There was a long pause, during which they could hear Red Mask breathing, almost like a single cicada clicking. Eventually he said, "Making a promise like that, Molly, that was a serious error of judgment. If you make a promise to come after me, then by God I'll make you a promise to come after you."

"Hang up!" hissed Trevor. But Sissy raised her hand. She wanted to hear everything that Red Mask had to say.

"You'd better keep looking behind you," he breathed. "You'd better watch out for every shadow on every wall. And you'd better keep your loved ones close to you, too. Yours was the very first face I saw when I was created, Molly. Make sure that the very last face you see in your life isn't mine."
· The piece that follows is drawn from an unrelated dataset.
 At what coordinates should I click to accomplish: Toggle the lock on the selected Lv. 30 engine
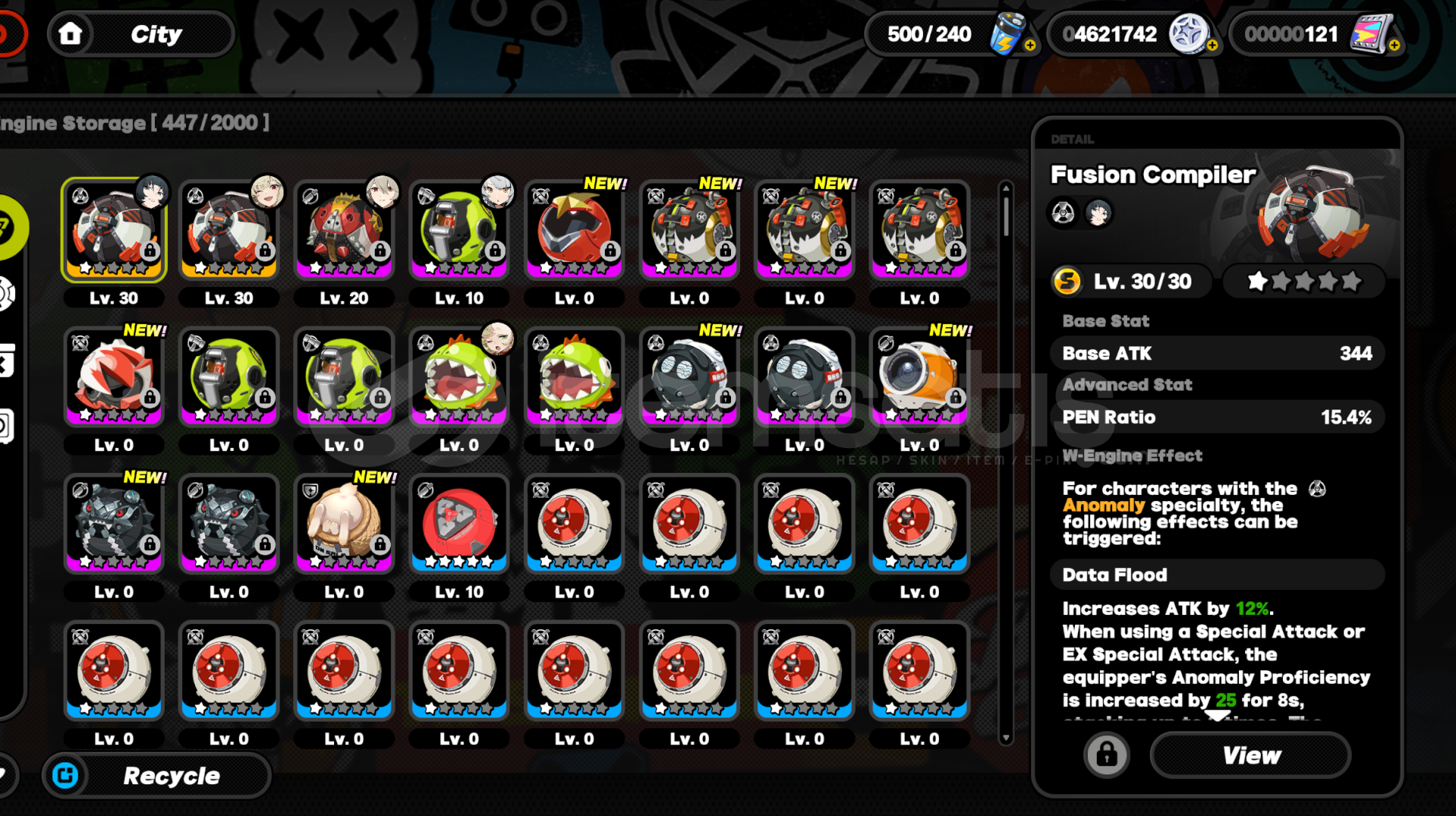click(x=150, y=250)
Trevor snatched the phone, and snapped, "You listen to me, you SOB-!" But there was a clattering sound, and Red Mask hung up.

Trevor said, "That's it! That's it! I'm not having my family threatened! We're going to go after this psycho first thing tomorrow! We're going to find him and we're going to burn him, the same as we did today!"

Sissy said, "I need a drink. Not only that, I need a cigarette."

She went outside into the backyard. Victoria was sitting on the kitchen steps, watching Mr. Boots as he wolfed down his five-way chili.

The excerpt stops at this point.